To do —
From the first item through the line containing "tap(1191, 139)", reproduce the text with "Main Widget Area" swapped for "Sidebar Widget Area", leaving everything else intact.

Recorded data —
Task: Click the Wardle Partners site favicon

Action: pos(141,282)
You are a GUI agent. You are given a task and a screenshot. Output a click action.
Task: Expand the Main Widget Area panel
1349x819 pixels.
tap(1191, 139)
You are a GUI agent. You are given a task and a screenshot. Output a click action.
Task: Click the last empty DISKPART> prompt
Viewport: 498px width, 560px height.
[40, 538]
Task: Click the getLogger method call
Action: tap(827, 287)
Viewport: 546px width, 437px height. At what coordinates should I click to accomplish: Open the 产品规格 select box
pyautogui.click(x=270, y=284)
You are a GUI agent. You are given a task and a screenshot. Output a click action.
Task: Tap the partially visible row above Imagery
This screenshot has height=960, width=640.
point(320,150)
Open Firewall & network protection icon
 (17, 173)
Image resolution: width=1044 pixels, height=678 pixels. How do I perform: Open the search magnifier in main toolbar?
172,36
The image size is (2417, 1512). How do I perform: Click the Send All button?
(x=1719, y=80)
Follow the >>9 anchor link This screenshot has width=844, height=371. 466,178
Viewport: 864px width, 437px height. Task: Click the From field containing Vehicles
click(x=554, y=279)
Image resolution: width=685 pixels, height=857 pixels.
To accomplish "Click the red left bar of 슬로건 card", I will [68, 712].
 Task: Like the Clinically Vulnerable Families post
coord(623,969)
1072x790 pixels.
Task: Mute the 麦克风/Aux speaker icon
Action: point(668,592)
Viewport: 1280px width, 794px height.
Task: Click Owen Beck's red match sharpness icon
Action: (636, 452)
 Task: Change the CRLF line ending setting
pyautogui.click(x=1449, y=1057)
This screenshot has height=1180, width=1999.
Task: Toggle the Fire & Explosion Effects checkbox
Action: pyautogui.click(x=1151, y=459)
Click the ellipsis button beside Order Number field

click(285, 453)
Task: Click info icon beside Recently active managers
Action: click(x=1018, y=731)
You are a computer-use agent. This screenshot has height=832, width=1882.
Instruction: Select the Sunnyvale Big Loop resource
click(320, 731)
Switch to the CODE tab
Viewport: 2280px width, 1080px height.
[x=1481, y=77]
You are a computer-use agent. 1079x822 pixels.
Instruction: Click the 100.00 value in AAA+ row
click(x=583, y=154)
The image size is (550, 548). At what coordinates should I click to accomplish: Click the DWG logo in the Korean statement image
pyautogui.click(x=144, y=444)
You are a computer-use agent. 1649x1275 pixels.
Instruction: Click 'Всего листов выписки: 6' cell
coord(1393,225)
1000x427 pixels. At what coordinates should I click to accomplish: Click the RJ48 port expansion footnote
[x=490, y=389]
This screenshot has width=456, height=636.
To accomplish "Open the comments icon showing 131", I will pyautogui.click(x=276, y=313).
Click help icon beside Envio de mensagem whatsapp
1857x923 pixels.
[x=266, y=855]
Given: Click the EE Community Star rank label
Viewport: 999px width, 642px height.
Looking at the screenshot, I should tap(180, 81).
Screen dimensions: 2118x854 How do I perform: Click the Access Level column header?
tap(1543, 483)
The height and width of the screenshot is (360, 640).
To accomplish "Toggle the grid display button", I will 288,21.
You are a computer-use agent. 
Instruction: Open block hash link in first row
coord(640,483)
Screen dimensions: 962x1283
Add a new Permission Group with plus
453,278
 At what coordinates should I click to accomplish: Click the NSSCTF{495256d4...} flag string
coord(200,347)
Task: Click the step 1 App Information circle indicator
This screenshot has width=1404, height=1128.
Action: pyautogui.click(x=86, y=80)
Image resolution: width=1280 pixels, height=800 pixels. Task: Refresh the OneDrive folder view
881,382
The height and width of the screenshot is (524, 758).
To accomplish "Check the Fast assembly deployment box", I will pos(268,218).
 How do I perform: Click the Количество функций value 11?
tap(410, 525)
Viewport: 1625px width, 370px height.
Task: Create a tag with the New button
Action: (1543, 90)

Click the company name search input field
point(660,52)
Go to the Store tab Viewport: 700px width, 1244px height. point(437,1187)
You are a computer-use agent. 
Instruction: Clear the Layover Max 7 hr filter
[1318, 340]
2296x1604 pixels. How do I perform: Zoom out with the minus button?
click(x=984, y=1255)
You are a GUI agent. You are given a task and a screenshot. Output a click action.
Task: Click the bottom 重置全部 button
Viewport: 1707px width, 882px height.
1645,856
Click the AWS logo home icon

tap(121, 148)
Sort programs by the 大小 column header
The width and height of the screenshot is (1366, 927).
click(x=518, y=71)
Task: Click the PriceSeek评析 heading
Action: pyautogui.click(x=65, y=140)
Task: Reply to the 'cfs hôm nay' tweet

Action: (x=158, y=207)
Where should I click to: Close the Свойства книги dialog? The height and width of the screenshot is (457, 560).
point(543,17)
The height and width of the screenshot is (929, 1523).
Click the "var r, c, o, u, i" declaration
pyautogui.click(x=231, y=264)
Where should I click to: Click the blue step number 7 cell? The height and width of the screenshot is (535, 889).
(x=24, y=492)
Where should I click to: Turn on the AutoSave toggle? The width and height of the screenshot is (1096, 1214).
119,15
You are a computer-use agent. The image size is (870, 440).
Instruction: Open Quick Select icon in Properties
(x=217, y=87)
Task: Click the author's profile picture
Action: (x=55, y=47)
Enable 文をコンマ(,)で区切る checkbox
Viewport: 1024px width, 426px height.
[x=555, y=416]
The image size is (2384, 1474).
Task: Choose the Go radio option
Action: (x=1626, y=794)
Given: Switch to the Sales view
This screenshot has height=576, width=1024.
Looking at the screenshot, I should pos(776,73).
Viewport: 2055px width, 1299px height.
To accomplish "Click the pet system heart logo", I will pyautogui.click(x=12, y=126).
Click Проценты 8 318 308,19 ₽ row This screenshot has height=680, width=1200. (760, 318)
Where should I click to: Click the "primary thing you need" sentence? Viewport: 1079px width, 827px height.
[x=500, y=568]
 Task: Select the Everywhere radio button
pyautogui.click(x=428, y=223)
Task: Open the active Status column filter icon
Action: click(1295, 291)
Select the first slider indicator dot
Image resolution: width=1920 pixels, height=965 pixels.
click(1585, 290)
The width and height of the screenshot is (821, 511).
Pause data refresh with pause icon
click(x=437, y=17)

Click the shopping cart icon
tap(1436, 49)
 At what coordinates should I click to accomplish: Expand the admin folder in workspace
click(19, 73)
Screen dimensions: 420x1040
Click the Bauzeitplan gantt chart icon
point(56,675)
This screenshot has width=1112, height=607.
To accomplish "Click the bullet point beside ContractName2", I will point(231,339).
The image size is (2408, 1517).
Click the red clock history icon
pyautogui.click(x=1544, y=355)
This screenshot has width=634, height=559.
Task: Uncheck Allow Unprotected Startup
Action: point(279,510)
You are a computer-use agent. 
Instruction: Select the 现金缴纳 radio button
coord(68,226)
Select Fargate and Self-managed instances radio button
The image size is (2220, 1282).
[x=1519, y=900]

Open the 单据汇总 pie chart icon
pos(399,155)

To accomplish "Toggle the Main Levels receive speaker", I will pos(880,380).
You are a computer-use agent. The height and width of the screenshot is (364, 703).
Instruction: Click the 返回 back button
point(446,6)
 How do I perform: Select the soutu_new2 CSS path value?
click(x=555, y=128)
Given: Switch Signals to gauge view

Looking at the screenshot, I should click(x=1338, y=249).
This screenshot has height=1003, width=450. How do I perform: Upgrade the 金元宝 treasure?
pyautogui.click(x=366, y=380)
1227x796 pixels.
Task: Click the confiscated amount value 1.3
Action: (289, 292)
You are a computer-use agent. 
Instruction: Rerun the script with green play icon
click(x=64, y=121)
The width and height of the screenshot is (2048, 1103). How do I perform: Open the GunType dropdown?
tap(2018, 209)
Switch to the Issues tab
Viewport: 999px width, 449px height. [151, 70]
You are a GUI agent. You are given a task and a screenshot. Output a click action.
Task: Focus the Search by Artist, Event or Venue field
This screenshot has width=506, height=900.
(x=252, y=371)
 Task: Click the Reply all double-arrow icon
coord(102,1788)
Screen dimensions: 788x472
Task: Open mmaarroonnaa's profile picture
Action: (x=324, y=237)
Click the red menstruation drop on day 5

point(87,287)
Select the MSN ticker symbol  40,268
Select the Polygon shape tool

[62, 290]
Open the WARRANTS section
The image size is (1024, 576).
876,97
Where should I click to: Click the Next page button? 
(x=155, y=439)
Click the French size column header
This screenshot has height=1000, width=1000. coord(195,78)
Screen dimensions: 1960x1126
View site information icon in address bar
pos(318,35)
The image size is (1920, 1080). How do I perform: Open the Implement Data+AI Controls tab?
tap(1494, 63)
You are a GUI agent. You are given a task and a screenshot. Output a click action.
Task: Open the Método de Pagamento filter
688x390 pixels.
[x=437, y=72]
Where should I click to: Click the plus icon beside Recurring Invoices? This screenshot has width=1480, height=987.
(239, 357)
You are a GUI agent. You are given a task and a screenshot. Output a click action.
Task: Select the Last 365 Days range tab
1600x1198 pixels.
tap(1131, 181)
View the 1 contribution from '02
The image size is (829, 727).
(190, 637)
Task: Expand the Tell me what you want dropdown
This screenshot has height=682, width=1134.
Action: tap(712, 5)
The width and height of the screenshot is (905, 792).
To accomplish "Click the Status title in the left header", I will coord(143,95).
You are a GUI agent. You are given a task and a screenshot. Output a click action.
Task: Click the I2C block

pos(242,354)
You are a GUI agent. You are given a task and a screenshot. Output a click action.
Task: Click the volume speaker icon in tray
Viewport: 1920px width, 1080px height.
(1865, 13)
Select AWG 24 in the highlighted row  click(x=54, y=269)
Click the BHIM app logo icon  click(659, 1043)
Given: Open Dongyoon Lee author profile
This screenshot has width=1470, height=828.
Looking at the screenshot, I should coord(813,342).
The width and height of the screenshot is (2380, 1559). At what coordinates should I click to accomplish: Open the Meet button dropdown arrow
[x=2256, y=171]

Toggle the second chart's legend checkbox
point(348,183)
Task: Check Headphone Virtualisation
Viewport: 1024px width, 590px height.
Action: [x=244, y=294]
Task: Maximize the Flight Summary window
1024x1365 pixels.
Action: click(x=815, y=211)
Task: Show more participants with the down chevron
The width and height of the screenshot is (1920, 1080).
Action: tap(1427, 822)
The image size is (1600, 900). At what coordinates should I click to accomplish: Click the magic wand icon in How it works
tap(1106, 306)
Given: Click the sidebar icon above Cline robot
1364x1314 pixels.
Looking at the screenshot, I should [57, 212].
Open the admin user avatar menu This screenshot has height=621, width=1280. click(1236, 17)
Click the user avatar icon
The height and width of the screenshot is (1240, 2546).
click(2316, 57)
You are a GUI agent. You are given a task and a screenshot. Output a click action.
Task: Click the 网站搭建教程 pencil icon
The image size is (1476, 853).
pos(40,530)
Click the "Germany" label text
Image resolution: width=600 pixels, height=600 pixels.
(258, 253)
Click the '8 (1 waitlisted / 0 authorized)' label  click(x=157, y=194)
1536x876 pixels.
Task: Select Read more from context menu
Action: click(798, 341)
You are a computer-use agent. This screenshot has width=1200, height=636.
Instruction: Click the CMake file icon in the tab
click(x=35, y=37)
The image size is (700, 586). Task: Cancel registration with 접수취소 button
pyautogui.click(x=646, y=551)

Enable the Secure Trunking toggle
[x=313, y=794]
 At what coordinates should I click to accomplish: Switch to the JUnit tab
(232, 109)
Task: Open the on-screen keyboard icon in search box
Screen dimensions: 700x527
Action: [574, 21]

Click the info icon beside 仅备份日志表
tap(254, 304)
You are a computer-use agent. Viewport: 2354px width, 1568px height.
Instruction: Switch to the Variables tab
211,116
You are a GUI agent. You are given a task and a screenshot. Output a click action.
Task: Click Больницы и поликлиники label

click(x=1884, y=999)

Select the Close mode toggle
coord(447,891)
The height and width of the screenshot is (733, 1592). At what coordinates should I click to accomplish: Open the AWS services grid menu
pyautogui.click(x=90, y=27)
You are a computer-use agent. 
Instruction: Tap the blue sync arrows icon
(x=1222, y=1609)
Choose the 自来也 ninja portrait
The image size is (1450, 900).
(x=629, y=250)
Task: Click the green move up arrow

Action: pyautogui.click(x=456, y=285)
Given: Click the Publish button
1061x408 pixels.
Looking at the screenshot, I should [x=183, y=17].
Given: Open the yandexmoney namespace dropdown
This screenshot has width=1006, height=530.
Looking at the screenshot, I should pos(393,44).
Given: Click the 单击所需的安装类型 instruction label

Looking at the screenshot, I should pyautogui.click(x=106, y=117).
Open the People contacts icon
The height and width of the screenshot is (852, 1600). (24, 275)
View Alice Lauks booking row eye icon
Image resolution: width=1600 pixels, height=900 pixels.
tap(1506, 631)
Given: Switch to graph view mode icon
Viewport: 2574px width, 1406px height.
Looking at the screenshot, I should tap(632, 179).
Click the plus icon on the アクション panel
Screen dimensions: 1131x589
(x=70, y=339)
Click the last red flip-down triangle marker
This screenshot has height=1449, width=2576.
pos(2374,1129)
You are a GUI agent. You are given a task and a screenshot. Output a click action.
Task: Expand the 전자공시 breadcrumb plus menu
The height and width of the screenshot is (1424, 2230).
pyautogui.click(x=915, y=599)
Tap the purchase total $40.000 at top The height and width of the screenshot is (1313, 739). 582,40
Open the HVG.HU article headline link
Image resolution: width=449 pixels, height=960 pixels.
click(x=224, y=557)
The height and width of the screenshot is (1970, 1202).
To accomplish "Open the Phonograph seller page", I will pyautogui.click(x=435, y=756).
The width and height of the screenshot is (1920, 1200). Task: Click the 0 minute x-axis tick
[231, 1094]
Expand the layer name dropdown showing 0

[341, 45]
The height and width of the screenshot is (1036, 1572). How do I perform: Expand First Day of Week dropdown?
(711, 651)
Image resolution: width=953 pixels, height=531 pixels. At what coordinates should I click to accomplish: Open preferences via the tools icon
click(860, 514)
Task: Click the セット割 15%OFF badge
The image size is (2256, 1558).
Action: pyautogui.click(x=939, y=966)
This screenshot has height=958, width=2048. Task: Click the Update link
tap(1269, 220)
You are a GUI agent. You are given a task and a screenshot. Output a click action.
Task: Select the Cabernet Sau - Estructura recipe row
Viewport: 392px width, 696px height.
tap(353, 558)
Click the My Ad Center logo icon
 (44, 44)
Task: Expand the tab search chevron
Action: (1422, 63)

Task response —
Task: Click the Wardle Partners site favicon

Action: pos(141,282)
You are a GUI agent. You are given a task and a screenshot. Output a click action.
Task: Expand the Sidebar Widget Area panel
1349x819 pixels.
tap(1191, 139)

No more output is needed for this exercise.